The proofing process is crucial for determining the final characteristics of bakery products. The aim of this work was, therefore, to develop an agent-based model that can predict the effect of proofing time on the moisture content, temperature and changes in physicochemical characteristics of different parts of bread during baking. Results of this study showed that the moisture content of the crumb for fermented dough increased to a peak of 62% in the middle of baking, whereas it decreased to less than 10% in bread crust. However, the moisture content of the crumb was nearly unchanged in unfermented samples and decreased to 32% at the end of baking. Evaporation zones initially formed in the thinner parts of the crust when bread, a porous material, was heated from the surface; this led to the development of spots with higher temperatures during the subsequent baking steps. During baking, the values for density, specific heat capacity, and thermal conductivity changed in a manner that was primarily downward for the crust and upward for the crumb.
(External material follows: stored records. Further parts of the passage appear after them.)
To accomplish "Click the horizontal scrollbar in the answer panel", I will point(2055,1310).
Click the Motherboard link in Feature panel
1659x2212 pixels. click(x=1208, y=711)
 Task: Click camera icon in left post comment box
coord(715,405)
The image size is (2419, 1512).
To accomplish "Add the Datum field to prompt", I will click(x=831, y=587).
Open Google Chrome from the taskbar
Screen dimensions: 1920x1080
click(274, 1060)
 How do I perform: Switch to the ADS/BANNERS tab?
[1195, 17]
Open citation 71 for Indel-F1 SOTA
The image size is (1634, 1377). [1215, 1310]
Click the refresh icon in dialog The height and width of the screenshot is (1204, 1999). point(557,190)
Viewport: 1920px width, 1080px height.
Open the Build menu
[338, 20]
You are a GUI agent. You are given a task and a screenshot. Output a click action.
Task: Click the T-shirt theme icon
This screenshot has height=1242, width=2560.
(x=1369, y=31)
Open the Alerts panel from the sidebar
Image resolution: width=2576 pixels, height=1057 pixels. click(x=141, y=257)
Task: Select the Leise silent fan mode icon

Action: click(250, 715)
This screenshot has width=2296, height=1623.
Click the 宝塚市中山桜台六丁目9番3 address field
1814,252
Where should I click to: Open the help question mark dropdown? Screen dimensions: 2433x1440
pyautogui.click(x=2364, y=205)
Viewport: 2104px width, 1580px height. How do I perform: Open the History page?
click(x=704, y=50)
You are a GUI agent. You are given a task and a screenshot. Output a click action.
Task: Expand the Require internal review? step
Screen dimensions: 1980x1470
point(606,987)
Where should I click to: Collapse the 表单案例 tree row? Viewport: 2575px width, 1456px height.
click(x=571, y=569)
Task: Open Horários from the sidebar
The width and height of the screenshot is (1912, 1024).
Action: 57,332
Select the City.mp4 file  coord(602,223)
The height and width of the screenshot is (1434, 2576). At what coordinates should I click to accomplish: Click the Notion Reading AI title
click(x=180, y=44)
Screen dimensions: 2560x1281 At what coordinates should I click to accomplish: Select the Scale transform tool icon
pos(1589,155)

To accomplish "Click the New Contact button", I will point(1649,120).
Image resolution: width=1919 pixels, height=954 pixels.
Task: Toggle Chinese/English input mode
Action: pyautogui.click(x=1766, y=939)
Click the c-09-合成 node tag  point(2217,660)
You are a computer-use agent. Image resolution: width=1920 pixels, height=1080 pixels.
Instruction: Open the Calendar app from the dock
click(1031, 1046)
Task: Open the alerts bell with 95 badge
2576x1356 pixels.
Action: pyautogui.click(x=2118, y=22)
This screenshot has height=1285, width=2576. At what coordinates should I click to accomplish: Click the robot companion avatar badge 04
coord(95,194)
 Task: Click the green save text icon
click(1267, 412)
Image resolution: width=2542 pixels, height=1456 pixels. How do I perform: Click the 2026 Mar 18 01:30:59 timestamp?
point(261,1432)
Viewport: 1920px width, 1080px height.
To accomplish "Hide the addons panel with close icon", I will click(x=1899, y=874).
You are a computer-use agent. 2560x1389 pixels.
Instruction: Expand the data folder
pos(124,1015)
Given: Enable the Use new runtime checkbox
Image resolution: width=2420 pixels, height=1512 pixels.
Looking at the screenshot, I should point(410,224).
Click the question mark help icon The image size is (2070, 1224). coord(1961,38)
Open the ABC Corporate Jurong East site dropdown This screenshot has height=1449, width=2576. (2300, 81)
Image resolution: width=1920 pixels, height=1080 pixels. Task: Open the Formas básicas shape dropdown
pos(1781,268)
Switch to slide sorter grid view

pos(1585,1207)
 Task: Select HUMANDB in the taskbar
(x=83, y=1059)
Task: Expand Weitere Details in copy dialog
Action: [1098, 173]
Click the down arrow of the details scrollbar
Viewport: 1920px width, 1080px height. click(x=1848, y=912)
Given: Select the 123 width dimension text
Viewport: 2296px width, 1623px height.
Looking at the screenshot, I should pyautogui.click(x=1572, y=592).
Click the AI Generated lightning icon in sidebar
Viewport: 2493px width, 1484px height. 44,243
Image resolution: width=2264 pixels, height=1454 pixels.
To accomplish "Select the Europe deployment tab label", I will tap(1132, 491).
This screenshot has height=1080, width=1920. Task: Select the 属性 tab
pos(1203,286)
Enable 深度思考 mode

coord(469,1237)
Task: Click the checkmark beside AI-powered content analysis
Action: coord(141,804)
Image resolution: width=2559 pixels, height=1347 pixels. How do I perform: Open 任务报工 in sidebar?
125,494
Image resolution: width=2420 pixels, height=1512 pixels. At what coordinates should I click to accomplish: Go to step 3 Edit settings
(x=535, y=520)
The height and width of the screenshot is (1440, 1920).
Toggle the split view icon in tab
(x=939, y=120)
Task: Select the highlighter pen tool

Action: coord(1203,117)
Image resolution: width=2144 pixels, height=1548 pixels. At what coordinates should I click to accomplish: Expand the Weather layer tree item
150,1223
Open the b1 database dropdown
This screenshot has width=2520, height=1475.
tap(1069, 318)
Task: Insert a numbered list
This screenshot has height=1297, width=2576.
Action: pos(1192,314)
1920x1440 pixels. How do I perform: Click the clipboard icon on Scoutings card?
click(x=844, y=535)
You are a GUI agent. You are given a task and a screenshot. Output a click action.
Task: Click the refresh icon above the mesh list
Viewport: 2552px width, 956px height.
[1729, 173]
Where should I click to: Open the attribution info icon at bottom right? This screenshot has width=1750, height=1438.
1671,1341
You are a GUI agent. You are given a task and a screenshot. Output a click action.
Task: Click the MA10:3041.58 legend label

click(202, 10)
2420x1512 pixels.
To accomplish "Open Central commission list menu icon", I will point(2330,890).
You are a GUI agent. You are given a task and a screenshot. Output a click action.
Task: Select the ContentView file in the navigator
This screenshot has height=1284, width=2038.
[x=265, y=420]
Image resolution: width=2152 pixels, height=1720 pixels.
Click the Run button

Moreover, any changes in moisture content and temperature of crust happened more faster than they did in the crumb. It was found that the shape and location of the slowest heating zone in fermented dough was more dependent on the internal structure rather than the geometry of samples. The results of this research showed that the simulated moisture content and temperature of bread had a good agreement with the experimental measurements of these parameters. This study improved our knowledge of the mechanisms by which the physicochemical properties of bread change with the duration of fermentation, which can help producers improve the quality of their final products through controlling the proofing time.